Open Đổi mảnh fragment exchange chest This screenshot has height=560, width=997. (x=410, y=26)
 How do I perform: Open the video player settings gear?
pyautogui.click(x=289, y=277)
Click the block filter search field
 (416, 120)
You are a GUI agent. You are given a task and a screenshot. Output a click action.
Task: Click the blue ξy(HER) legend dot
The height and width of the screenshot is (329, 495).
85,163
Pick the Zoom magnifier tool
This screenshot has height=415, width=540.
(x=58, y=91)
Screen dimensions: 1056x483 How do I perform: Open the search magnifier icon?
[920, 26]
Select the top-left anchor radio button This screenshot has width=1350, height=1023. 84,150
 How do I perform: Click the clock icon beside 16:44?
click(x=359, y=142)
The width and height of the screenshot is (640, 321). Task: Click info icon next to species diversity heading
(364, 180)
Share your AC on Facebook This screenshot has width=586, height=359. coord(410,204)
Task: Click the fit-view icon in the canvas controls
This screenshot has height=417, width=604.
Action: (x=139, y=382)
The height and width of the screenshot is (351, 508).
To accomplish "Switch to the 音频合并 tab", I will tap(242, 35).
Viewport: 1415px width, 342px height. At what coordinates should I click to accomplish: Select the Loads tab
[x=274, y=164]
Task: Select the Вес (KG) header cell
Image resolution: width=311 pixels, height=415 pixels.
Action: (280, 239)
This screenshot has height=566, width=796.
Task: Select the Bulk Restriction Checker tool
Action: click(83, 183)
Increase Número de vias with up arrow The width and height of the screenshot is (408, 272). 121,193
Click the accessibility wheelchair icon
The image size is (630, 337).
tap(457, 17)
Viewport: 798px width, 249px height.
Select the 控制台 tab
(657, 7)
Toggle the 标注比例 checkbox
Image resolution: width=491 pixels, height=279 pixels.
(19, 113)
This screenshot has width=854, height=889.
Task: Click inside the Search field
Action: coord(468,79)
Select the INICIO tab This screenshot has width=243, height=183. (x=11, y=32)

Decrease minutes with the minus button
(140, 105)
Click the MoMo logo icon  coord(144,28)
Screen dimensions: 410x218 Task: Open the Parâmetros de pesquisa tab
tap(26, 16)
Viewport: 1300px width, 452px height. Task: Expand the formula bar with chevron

**YOUR ASSIGNMENT:** Please print, unchanged, the lines from the one holding "Toggle the 标注比例 checkbox" through the last line of the listing above, including both and omitting the rest.

**TASK SOLUTION:**
Toggle the 标注比例 checkbox
Image resolution: width=491 pixels, height=279 pixels.
(19, 113)
This screenshot has width=854, height=889.
Task: Click inside the Search field
Action: coord(468,79)
Select the INICIO tab This screenshot has width=243, height=183. (x=11, y=32)

Decrease minutes with the minus button
(140, 105)
Click the MoMo logo icon  coord(144,28)
Screen dimensions: 410x218 Task: Open the Parâmetros de pesquisa tab
tap(26, 16)
Viewport: 1300px width, 452px height. Task: Expand the formula bar with chevron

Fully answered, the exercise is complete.